[Objective]: Reproduce the passage below on the new Final Rule defining "healthy" foods, word for word and in full.

--- Quoted text ---

The new Final Rule (89 Fed. Reg. 106,064 (Dec. 27, 2024)) proposes a more flexible approach consistent with the revised Dietary Guidelines.  Current nutrition science emphasizes nutrient-dense foods – such as fruits, vegetables, and whole grains – as part of a healthy dietary pattern.  Nutrient-dense foods and beverages are defined as those that provide vitamins, minerals, and other health promoting nutrients but also have little or no added sugars, saturated fats, or sodium.  Accordingly, foods that meet the requirements for “healthy”, as defined in the new rule, are foods that, because of their overall nutrition profiles, can be the “foundation” or “building blocks” of an overall healthy dietary pattern recommended by the Dietary Guidelines.

--- Source data ---

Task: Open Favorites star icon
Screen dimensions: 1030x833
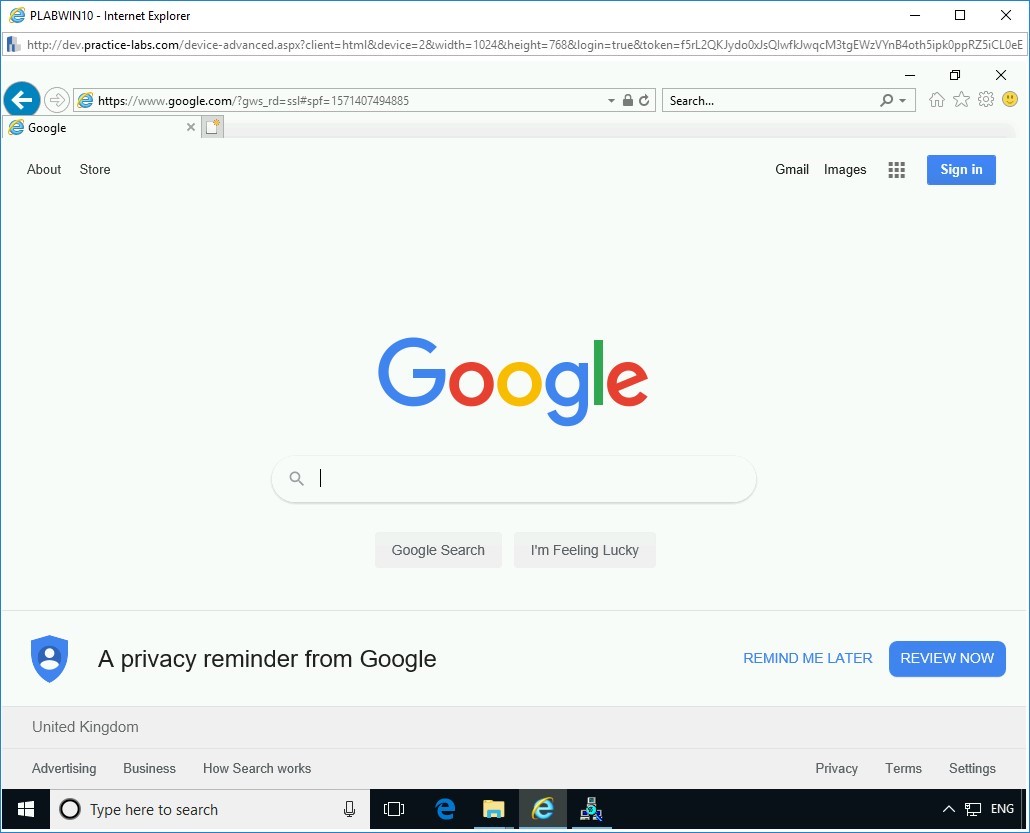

---

[Written solution]:
The new Final Rule (89 Fed. Reg. 106,064 (Dec. 27, 2024)) proposes a more flexible approach consistent with the revised Dietary Guidelines.  Current nutrition science emphasizes nutrient-dense foods – such as fruits, vegetables, and whole grains – as part of a healthy dietary pattern.  Nutrient-dense foods and beverages are defined as those that provide vitamins, minerals, and other health promoting nutrients but also have little or no added sugars, saturated fats, or sodium.  Accordingly, foods that meet the requirements for “healthy”, as defined in the new rule, are foods that, because of their overall nutrition profiles, can be the “foundation” or “building blocks” of an overall healthy dietary pattern recommended by the Dietary Guidelines.